А тут и по хозяйству не по-прежнему все пошло: в дому все по-старому, и затворы и запоры крепки, а добро рекой вон плывет, домовая утварь как на огне горит. Известно дело, без хозяйки дом, как без крыши, без огорожи; чужая рука не на то, чтобы в дом нести, а чтоб из дому вынесть. Скорбно и тяжко Ивану Григорьичу. Как делу помочь?.. Жениться?
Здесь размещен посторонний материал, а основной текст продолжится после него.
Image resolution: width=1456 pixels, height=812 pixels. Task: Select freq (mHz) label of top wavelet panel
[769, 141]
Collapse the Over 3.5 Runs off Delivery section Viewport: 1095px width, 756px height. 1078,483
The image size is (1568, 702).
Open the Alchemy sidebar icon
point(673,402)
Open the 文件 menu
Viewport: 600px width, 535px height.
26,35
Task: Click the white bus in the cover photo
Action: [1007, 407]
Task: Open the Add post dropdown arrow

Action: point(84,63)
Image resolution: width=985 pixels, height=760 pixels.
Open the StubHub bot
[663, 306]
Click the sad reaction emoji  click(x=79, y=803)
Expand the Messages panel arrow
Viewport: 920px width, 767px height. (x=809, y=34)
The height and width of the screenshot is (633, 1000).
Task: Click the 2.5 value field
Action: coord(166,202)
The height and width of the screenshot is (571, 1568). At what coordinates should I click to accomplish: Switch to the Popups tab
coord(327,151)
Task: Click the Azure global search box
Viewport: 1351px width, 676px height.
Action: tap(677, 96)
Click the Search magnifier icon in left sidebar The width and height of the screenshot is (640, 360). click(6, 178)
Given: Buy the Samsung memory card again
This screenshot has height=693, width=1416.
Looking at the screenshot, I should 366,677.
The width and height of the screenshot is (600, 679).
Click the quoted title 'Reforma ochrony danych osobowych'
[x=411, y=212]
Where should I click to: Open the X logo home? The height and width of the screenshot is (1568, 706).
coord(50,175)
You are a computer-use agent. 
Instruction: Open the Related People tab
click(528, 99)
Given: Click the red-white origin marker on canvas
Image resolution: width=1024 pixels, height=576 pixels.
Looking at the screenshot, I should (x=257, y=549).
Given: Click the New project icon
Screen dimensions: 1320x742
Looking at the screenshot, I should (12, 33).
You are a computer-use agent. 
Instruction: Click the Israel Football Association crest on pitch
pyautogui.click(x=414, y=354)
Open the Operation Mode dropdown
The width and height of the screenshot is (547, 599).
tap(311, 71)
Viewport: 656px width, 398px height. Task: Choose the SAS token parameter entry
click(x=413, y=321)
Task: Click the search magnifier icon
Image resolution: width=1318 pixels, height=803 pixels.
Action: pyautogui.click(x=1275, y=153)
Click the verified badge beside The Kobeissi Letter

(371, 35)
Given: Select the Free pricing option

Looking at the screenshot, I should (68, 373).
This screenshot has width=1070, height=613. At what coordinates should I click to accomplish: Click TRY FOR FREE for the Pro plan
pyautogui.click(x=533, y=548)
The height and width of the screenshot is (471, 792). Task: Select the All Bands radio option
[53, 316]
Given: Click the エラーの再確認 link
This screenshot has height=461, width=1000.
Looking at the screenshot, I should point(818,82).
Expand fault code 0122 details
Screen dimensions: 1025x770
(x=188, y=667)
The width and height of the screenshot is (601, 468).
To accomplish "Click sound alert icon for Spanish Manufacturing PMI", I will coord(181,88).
Жениться! Легко слово молвишь, а сделать как? Жениться не мудрость, и дурак сумеет, но как вдовцу найти жену добрую, хозяйку хорошую, мать чужим детям? Где? В каком царстве, в каком государстве? Мало что-то таких видится… Как ни разводил Иван Григорьич разумом, как ни вскидывал мыслями на знакомых вдов и девушек, ни одной мало-мальски подходящей не отыскалось. Одно гребтит на уме бедного вдовца: хозяйку к дому сыскать не хитрое дело, было б у чего хозяйствовать; на счастье попадется, пожалуй, и жена добрая, совестная, а где, за какими морями найдешь родну мать чужу детищу?.. Эх, житье вдовца горькое, бесталанное!.. От печалей к немощам, от немощей к печалям!.. Не под стать Ивану Григорьичу слезы точить: голова уж заиндевела, а слезы старого и людям смешны, и себе стыдны. Крепится Иван Григорьич, а иной раз непрошеная слеза бежит да бежит по седым усам.